Collected data
BEGIN

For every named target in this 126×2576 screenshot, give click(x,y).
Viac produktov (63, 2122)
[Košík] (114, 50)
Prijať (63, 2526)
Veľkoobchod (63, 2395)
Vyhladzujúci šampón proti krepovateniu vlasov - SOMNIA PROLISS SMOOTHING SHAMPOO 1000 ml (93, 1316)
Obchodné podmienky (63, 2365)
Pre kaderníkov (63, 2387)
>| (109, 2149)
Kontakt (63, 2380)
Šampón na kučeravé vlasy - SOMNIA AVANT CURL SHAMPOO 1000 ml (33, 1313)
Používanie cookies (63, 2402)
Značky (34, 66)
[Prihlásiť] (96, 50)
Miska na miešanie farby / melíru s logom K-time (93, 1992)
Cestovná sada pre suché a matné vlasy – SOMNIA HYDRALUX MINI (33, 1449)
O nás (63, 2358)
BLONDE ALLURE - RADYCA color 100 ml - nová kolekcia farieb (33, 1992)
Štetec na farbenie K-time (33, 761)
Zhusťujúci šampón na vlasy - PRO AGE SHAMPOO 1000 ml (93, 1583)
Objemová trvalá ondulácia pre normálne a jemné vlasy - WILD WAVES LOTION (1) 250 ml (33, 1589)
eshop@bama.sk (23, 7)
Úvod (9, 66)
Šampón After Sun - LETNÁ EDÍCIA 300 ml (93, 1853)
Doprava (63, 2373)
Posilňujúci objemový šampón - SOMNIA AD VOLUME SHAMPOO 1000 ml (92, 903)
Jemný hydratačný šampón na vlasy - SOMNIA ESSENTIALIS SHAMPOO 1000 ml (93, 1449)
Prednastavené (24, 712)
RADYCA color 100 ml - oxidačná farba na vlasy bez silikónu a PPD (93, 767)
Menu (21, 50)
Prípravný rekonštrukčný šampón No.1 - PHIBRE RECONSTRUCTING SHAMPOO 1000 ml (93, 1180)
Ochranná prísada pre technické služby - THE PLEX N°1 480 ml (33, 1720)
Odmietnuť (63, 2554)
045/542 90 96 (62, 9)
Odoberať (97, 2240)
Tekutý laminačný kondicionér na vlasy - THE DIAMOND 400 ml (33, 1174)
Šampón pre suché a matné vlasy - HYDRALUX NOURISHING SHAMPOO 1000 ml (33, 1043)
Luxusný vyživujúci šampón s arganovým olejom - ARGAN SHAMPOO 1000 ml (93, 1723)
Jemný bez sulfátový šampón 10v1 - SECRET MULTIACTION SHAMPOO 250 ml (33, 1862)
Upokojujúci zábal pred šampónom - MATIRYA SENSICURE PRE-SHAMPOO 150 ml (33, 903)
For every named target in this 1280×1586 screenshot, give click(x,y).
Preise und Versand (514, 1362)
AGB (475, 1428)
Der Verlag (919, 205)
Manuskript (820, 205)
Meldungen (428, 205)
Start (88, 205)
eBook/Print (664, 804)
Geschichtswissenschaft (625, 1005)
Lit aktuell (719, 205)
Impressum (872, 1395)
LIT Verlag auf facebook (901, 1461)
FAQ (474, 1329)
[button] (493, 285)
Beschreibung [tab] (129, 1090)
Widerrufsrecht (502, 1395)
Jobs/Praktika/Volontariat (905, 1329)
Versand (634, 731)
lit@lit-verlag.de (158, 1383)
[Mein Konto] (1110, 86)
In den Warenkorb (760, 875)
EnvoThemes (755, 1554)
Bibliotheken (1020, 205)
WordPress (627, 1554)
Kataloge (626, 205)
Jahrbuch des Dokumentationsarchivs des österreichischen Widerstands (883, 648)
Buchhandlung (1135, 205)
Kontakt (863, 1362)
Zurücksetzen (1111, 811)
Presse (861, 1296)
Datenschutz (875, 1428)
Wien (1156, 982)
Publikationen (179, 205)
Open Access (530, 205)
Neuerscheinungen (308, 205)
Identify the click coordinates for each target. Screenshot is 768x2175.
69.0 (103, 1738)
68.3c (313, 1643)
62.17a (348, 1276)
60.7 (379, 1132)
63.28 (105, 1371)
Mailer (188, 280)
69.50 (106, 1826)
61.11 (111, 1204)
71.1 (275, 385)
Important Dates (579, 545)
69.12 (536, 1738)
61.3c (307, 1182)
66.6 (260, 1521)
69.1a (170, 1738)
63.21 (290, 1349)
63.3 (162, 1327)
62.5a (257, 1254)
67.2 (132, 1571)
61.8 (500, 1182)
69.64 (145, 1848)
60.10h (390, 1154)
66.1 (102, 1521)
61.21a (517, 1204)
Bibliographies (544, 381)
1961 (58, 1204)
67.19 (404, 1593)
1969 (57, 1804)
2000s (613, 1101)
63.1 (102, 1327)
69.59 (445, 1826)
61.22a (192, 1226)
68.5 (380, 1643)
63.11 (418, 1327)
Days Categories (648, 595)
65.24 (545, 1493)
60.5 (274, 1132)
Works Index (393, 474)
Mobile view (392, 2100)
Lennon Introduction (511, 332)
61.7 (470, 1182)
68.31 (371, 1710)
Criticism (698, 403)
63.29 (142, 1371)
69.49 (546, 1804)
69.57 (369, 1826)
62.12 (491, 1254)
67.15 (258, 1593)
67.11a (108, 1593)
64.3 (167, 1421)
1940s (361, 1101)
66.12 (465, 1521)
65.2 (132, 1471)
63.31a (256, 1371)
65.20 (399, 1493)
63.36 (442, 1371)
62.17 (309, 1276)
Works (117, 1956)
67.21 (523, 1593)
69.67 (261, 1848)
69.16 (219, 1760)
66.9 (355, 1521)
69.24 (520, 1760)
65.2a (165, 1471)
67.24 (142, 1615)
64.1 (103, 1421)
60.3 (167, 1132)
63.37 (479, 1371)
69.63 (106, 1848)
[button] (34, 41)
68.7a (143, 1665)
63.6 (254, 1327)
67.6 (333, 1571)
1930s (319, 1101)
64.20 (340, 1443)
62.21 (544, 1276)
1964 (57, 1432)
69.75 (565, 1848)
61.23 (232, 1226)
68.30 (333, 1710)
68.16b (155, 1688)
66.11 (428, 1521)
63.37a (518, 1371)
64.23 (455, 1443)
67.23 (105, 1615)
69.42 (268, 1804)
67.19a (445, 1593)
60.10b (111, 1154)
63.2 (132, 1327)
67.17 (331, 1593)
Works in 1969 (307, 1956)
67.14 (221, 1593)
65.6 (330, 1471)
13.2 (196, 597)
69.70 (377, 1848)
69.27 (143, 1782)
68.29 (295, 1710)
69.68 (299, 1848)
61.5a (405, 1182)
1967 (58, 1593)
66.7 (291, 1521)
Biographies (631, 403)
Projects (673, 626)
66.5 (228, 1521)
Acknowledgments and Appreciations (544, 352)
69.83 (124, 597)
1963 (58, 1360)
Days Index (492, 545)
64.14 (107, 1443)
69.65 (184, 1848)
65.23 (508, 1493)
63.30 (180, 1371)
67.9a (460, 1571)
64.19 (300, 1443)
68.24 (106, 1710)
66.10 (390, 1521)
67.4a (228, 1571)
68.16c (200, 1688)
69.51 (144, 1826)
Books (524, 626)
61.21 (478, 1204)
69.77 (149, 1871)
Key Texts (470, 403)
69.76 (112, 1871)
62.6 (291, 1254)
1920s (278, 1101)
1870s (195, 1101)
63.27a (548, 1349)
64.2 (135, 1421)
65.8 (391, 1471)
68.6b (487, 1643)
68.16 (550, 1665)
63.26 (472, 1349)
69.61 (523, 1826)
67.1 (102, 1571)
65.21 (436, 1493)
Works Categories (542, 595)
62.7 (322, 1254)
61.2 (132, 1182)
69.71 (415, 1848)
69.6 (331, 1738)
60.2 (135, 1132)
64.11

END

THE PROBLEM:
When the word "matné" occurs in a line above, list that line.

SOLUTION:
Cestovná sada pre suché a matné vlasy – SOMNIA HYDRALUX MINI (33, 1449)
Šampón pre suché a matné vlasy - HYDRALUX NOURISHING SHAMPOO 1000 ml (33, 1043)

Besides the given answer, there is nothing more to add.